Text to read
* * * * * * *

Although the device name is the same, there are some differences in the supplementary information. Can any of you folks see clues there?

Interestingly, when it's booted off the live USB the device sit0 doesn't appear. My understanding is that that's the interface between IPv4 and IPv6. I wonder why it's missing from the live USB, and if this is related.

----------

## NeddySeagoon

jyoung,

The name changed

And without the nvidia card ... enp1s0

With the nvidia card installed ... enp2s0

----------

## jyoung

NeddySeagoon, thanks for catching that!

I'm curious, why would the presence of a graphics device cause a network device's name to change?

----------

## Hu

You're using predictable network device names, so they are predictably renamed based on the PCI slot in which the device is found.  Apparently removing the graphics card changes the PCI slot in which the network device is connected, logically even if not physically.

----------

## Spanik

 *Hu wrote:*   

> You're using predictable network device names, so they are predictably renamed based on the PCI slot in which the device is found.  Apparently removing the graphics card changes the PCI slot in which the network device is connected, logically even if not physically.

 

So they are not predictable at all. 

This whole idea of those "predicatable" names is not delivering. It is very often that the names from the live-dvd are not what they will be once you have a running install. It is even worse with the /dev/sdx names. Luckily we have UUID to fall back on there because this /dev/sdx has never worked for me for getting the names in Grub right to get it booting after a clean install.

----------

## Hu

The names are predictable.  It's right there in the systemd name for the feature: https://www.freedesktop.org/wiki/Software/systemd/PredictableNetworkInterfaceNames/ ; given the address of a device, you can precisely predict which name it will get.

/dev/sdX names are a bit less stable, and depend on whether your drives enumerate in the same order every time.

----------

## jyoung

Okay, it looks like one simple solution would be to add both device names to the default run level (I use openrc), and just let the missing device fail. Hardly elegant, but it would probably work. 

I'd actually love to learn more about the predictabitlity of the device names. The article links makes an interesting statment "...  they stay fixed even if hardware is added or removed ..." which seems to contradict what we're seeing here. When they say "hardware" are they talking about the card (which I would have assumed had it not been for the present counter example), or do they mean something else?

* * * * * * *

Exercise objective
In the thread about network device names, what name does the network device get when the nvidia card is installed? The lines that come after the thread aren't needed for anything here.

* * * * * * *

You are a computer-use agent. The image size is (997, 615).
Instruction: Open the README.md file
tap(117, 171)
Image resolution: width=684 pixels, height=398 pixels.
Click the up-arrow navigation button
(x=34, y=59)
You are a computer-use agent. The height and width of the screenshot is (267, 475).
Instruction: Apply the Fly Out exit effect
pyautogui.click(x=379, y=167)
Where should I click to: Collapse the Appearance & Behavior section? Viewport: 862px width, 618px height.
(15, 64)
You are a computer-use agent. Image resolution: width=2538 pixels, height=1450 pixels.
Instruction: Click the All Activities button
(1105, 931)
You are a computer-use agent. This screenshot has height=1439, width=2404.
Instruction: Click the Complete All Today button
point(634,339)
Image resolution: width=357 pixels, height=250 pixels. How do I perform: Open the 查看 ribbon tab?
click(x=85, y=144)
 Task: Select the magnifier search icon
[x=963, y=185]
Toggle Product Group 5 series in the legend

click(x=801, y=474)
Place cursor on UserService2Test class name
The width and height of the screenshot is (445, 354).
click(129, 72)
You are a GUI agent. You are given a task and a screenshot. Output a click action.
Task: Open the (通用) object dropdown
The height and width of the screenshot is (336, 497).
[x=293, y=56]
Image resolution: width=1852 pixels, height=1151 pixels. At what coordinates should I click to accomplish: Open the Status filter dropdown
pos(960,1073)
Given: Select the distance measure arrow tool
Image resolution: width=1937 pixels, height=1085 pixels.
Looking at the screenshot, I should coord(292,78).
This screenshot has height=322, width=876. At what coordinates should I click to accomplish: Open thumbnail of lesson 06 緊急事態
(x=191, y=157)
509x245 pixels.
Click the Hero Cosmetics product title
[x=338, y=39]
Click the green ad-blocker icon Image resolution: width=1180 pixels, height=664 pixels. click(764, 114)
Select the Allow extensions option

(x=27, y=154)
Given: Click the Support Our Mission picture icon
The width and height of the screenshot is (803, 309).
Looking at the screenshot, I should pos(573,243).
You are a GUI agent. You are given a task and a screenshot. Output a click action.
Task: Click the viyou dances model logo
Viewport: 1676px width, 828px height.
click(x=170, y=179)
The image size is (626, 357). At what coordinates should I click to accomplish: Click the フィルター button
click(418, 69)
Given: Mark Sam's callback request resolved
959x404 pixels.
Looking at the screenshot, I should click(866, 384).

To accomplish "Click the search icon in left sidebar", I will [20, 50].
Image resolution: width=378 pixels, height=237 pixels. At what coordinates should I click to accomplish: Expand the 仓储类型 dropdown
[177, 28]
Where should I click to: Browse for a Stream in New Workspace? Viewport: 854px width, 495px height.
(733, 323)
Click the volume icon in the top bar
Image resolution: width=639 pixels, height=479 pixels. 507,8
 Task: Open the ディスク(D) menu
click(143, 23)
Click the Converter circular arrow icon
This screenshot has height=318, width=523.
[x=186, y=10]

* * * * * * *

The result
enp2s0